— Directions —
Format the data below as a Markdown table with two columns, Row and Text. Put a running row number in Row and each line in Text, skip blank lines, and leave out the pictures.

— Input —
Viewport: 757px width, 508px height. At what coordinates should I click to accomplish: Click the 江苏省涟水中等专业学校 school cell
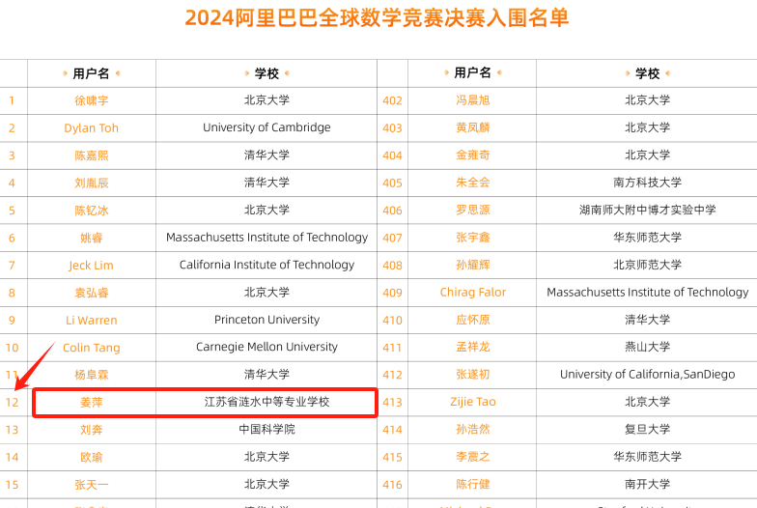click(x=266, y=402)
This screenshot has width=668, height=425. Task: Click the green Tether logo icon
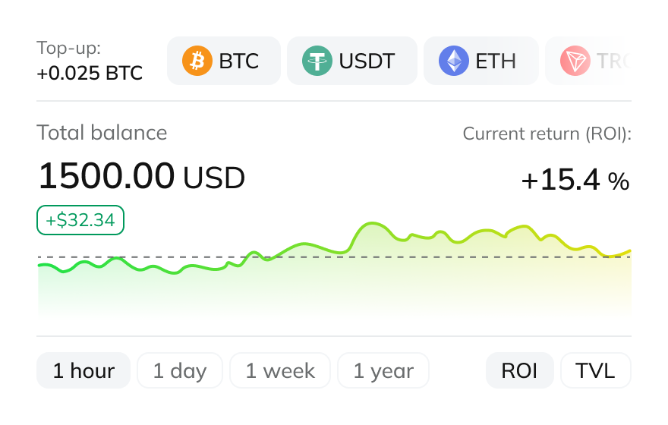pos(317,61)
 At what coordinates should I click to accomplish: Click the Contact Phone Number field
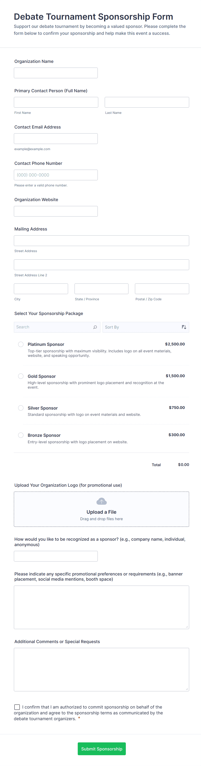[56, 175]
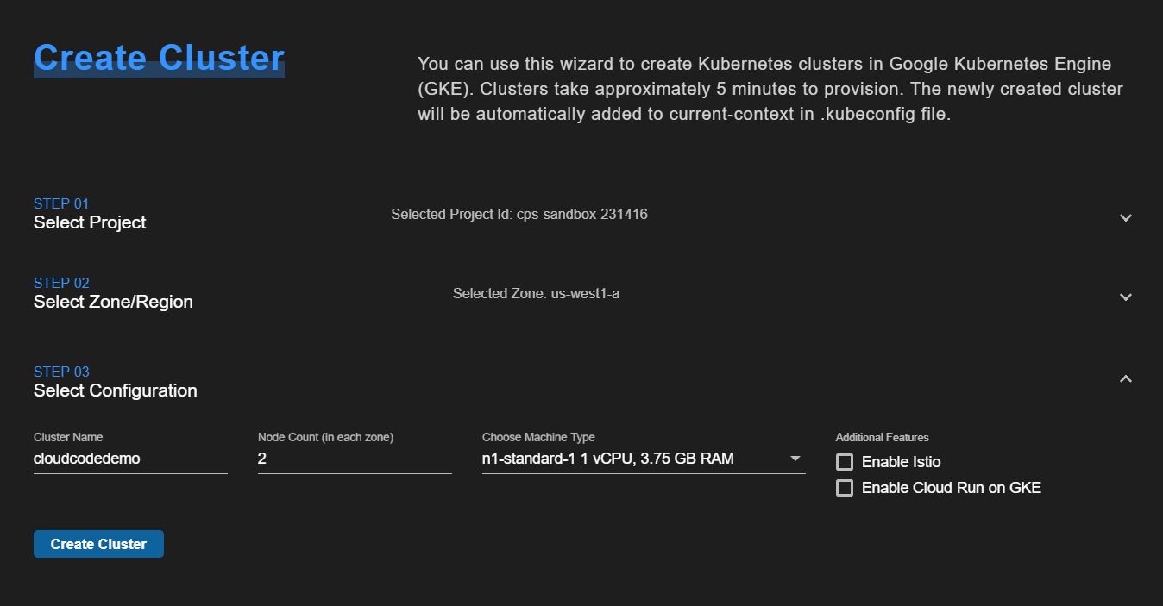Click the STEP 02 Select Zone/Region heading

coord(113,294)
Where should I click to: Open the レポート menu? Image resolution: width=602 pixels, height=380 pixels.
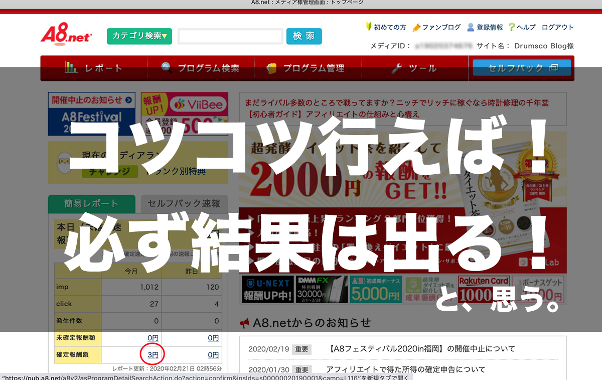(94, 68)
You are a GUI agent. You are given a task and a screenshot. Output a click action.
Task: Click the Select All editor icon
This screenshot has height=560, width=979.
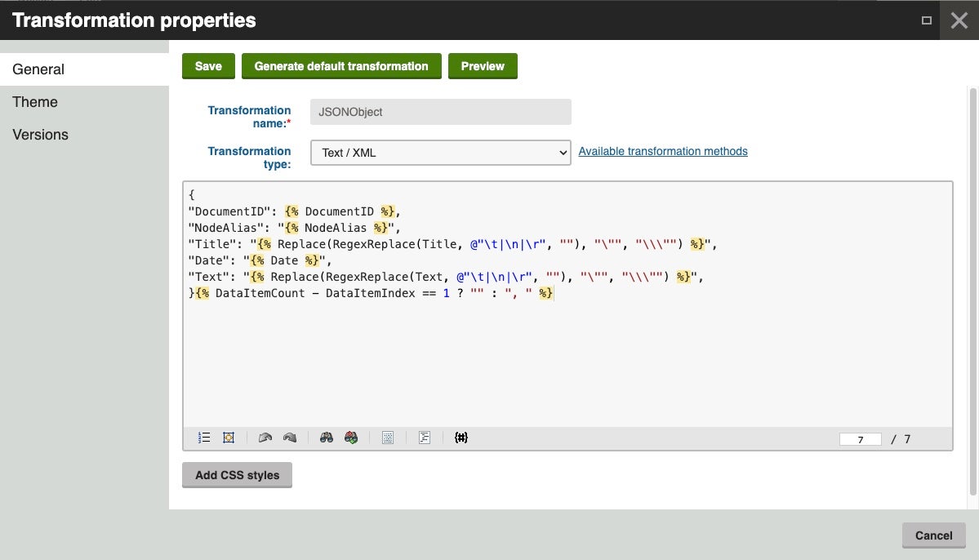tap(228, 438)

— Answer to the task —
| Row | Text |
|---|---|
| 1 | Viewport: 757px width, 508px height. At what coordinates should I click to accomplish: Click the 江苏省涟水中等专业学校 school cell |
| 2 | click(x=266, y=402) |
| 3 | This screenshot has width=668, height=425. Task: Click the green Tether logo icon |
| 4 | pos(317,61) |
| 5 |  At what coordinates should I click to accomplish: Click the Contact Phone Number field |
| 6 | [56, 175] |
| 7 | Click the STEP 02 Select Zone/Region heading |
| 8 | coord(113,294) |
| 9 | Where should I click to: Open the レポート menu? Image resolution: width=602 pixels, height=380 pixels. |
| 10 | (94, 68) |
| 11 | You are a GUI agent. You are given a task and a screenshot. Output a click action. |
| 12 | Task: Click the Select All editor icon |
| 13 | This screenshot has height=560, width=979. |
| 14 | tap(228, 438) |